CONSIGNE:
Recopiez intégralement le texte ci-dessous sur le discours manipulateur et la musique de Bach, sans y changer un seul mot ni signe.

──────── TEXTE FOURNI ────────

Pour être manipulateur un discours doit laisser un vide ou l’auditeur peut choisir d’interpréter la manière dont il va être manipulé. Celui qui fait le discours peut anticiper la manière dont l’auditeur va réagir, en fonction de la case qu’il va laisser vide dans son discours.
Glenn Gould, https://www.youtube.com/watch?v=crQ8YEUkUjg qui n’est certainement pas un pianiste religieux, pense que la cantate bwv 54 (il suffit de résister à la faute), est une œuvre clef de l’œuvre de Bach. Selon Gould, Bach, dans sa musique, cherche à sublimer les pulsions. La musique de Bach comme le talmud possèdent effectivement cette vertu de calmer et de dédramatiser.
Bach procède de la manière suivante, il crée une harmonie, ensuite il introduit une légère dissonance. Instinctivement l’auditeur cherche à combler ce « vide » crée par la dissonance, en anticipant l’accord le plus proche. Lorsque cet accord apparait ensuite, l’auditeur se sent libéré. Il a exprimé sa liberté en désirant un accord, et cet accord est venu.

──────── DONNÉES FOURNIES ────────

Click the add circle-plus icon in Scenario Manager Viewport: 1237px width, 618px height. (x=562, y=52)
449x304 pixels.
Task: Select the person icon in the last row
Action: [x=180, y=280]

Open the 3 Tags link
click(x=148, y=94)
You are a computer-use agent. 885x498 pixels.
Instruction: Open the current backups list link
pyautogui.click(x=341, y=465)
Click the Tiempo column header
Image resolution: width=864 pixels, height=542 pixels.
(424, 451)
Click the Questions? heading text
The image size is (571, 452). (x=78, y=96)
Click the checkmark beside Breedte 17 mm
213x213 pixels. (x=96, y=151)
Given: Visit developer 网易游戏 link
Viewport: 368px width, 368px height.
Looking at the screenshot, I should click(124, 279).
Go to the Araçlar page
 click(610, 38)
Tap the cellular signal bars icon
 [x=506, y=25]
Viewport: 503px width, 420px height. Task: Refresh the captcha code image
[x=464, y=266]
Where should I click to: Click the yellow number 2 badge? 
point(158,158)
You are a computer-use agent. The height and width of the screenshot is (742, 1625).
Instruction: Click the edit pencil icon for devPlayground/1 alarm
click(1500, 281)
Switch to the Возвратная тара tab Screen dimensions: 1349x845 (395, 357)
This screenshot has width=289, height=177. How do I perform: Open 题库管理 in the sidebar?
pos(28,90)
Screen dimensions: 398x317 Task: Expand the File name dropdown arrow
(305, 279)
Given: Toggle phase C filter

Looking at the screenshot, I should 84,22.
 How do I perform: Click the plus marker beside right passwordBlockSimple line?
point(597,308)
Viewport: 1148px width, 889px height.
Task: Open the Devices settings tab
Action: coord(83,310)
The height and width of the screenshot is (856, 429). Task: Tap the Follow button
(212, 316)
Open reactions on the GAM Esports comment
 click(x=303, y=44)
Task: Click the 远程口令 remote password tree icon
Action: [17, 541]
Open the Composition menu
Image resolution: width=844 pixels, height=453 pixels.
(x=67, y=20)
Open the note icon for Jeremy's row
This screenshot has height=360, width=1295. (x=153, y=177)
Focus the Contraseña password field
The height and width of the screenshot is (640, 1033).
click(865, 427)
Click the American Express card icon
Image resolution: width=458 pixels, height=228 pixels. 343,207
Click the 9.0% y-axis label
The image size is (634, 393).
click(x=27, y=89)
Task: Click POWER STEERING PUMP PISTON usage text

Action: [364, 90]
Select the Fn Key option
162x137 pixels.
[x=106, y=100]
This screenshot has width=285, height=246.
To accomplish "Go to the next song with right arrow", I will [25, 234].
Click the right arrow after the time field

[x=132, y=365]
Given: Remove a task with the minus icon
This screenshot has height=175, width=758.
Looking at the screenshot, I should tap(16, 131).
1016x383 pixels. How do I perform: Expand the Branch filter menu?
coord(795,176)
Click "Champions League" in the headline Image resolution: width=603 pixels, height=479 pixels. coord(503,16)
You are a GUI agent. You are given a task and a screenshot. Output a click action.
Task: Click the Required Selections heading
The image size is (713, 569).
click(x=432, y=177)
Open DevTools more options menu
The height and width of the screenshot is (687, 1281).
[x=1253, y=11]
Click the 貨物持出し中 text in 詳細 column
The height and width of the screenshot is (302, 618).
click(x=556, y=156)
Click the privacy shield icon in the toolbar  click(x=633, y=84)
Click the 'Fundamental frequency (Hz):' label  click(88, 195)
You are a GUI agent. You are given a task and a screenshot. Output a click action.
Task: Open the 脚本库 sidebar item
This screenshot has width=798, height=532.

────────

CORRIGÉ DÉTAILLÉ:
Pour être manipulateur un discours doit laisser un vide ou l’auditeur peut choisir d’interpréter la manière dont il va être manipulé. Celui qui fait le discours peut anticiper la manière dont l’auditeur va réagir, en fonction de la case qu’il va laisser vide dans son discours.
Glenn Gould, https://www.youtube.com/watch?v=crQ8YEUkUjg qui n’est certainement pas un pianiste religieux, pense que la cantate bwv 54 (il suffit de résister à la faute), est une œuvre clef de l’œuvre de Bach. Selon Gould, Bach, dans sa musique, cherche à sublimer les pulsions. La musique de Bach comme le talmud possèdent effectivement cette vertu de calmer et de dédramatiser.
Bach procède de la manière suivante, il crée une harmonie, ensuite il introduit une légère dissonance. Instinctivement l’auditeur cherche à combler ce « vide » crée par la dissonance, en anticipant l’accord le plus proche. Lorsque cet accord apparait ensuite, l’auditeur se sent libéré. Il a exprimé sa liberté en désirant un accord, et cet accord est venu.